29 May, 2008 – Pernod Ricard says it will continue to focus on expanding its sales of premium products to ever more affluent consumers in emerging markets.
The drinks giant also said further acquisitions will be put on hold once its multi-billion dollar deal to take over Swedish outfit Vin & Spirit goes through so that it can reduce company debt.
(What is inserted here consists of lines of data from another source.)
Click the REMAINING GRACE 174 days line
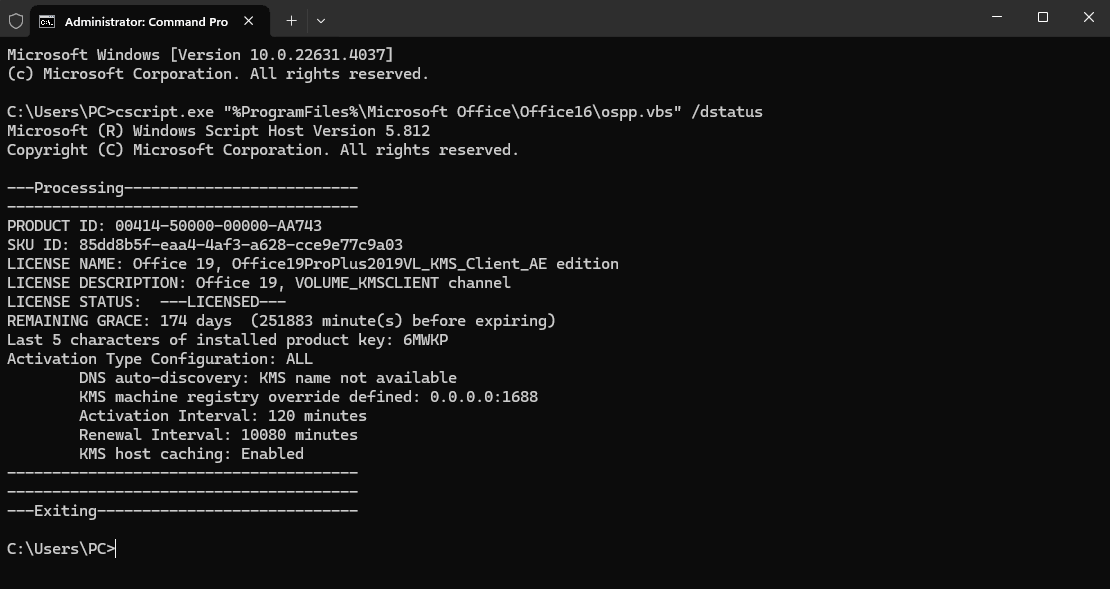The height and width of the screenshot is (589, 1110). tap(281, 321)
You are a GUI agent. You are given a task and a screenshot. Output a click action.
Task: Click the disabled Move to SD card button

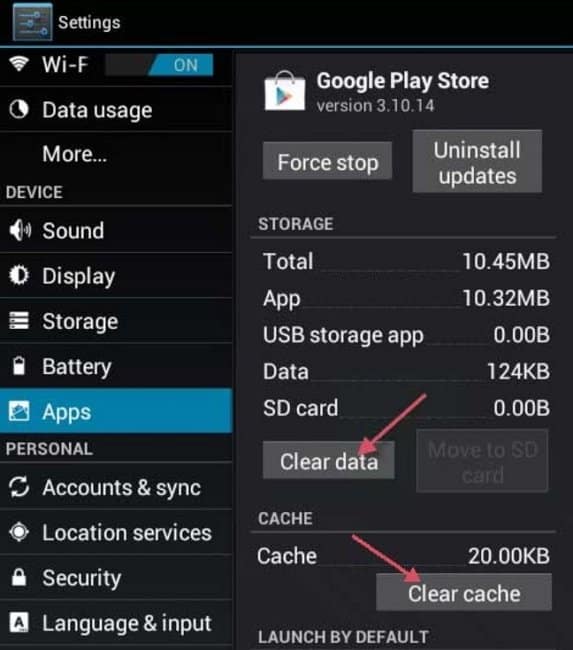pos(482,461)
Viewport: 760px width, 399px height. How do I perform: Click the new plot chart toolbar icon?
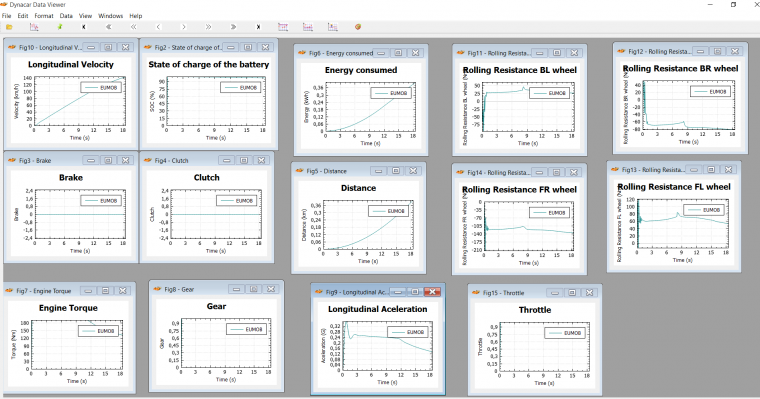click(34, 27)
However, the trend towards consolidation in the drinks industry would continue, predicted its Managing Director Pierre Pringuet.
While established markets such as Europe and the US account for more than two thirds of its revenues, booming economies in China, India and particularly Russia were the three largest contributors in terms of sales expansion in MY 2007/08.
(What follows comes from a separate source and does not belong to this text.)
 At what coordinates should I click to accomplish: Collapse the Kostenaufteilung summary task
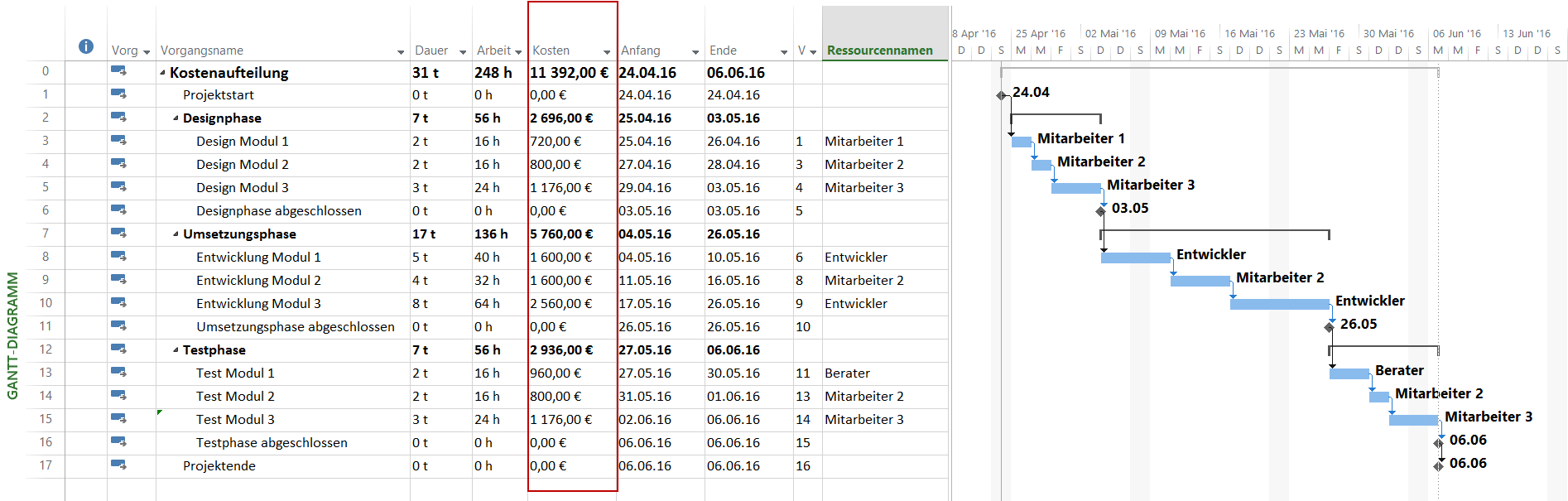point(163,73)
Pringuet said: "Markets like these have strong economic growth and an emerging middle class that wants access to affordable luxury."
The drinks giant estimates there may be as many as 13 million potential new customers in Russia, where there could also be a particular thirst for premium range products.
Russian sales per litre of alcohol have risen by 100% in the last five years, with the populace spending US$15 billion annually on vodka alone. Perhaps unsurprisingly, it is the world’s largest vodka market.
In March, Pernod Ricard announced it had reached an agreement to buy Swedish company Vin & Spirit for almost US$5.5 billion, whose most famous brand is the Absolut vodka range.
Pringuet said he expects the deal to be completed by the end of the summer after which Pernod may seek to add an extra brand to its portfolio at the top end of the market.
"It's too early to say, but there's certainly room for a super premium vodka in the Absolut range," Pringuet said.
Russian investment experts have said the country’s premium segment is set to experience fastest growth, more than doubling its current share to 6% in the medium term.
The Pernod Ricard chief added that with the acquisition of Absolut, the company was highly satisfied with its portfolio and had no immediate plans for further buy outs. Instead, it intended on concentrating on reducing the US$11.5 billion debt it has built up – partly through financing the Vin & Spirit deal.
"It's difficult to find any cause for disappointment in the portfolio,” he said.
“In the immediate future we're going to focus on paying down debt," he said, adding that the consolidation of the drinks market will continue.